Climate, Governance, and Culture during an Era of Disaster: Managing the Dutch River Floods of 1740–41

Friday, January 6, 2017: 10:50 AM
Centennial Ballroom F (Hyatt Regency Denver)
Adam Sundberg, Creighton University
Beginning on the 15th of December 1740, river flooding inundated a large portion of the southern Netherlands. After a brutal previous winter and late snow melt sent water pouring down the Rhine, Meuse, and Waal rivers, dikes already weakened by months of localized heavy rainfall collapsed. Initial breaches in the Dutch river lands were only the beginning of a months-long struggle to contain the swollen rivers, cope with disastrous loss of property, and rebuild infrastructure. New dike breaches would open up across a region spanning from Cleves to the Rhine delta from 1740 to January of 1741.
River flooding is not uncommon in early modern Dutch history. Scholarly attention has often focused on river floods in the nineteenth century resulting largely from ice dams. The frequency of these floods is often interpreted in the context of the newly centralized regulation of river management. The floods of 1740-41 offer an opportunity to investigate the connections between climate, flooding, and flood response during an earlier period: the climatic “pivot phase” of the mid-eighteenth century. How did the variability of climate affect the severity of these flood disasters? What role did other climate-induced disasters play in disaster response? What larger lessons about the relationship between climate, governmental response, and river flooding can we draw from this eighteenth-century example?

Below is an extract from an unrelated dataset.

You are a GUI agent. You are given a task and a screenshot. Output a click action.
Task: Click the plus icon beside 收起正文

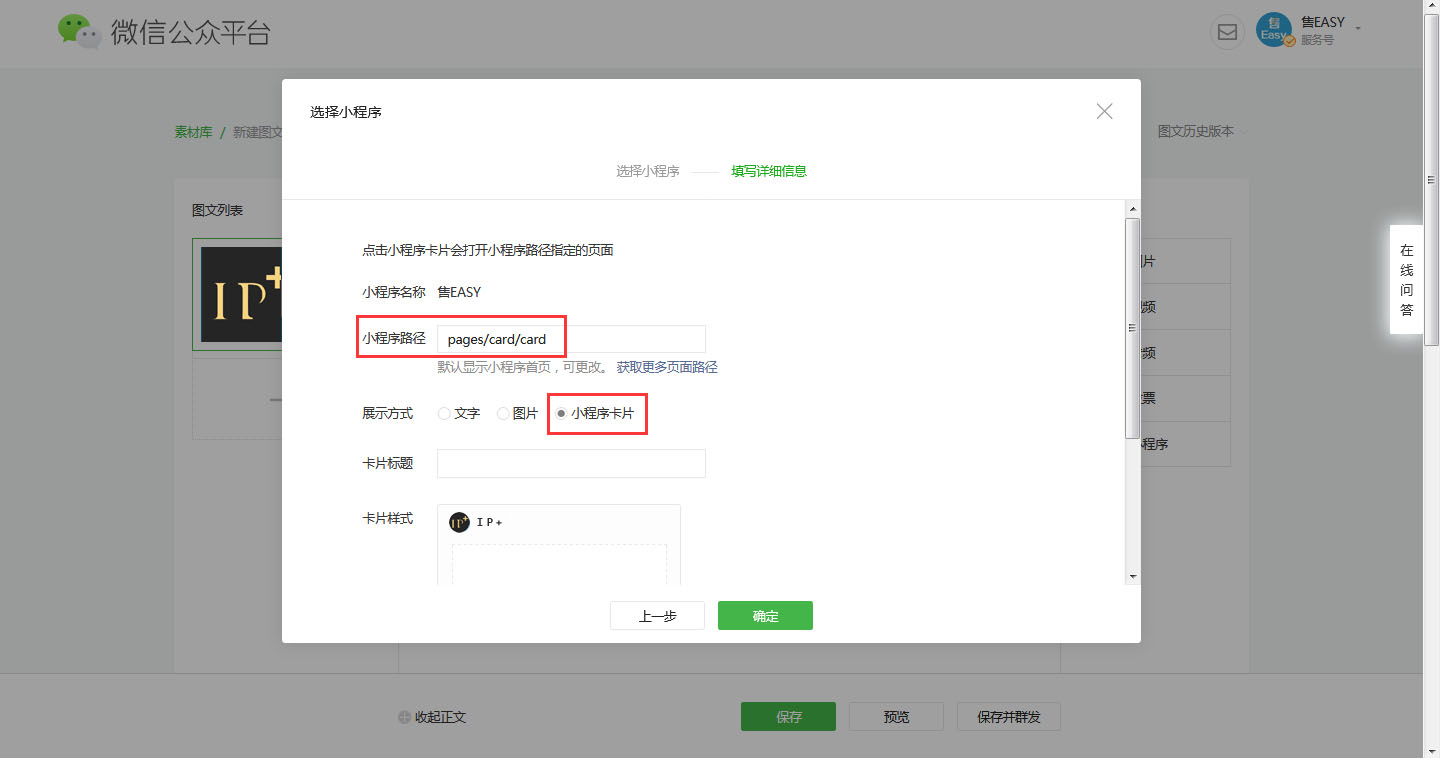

This paper presents the river floods of 1740-41 as a case study in decentralized response to disaster during an era of climatic, economic, and cultural instability. The severity of the floods was predicated in unusual winter weather, but also problematic systems of river governance and an economic malaise that resulted in the decay of dike infrastructure. Following the wake of extreme weather events, mortality crises, cattle plague, and political unrest, contemporaries integrated these floods into a broader narrative of the decline of the Dutch Republic.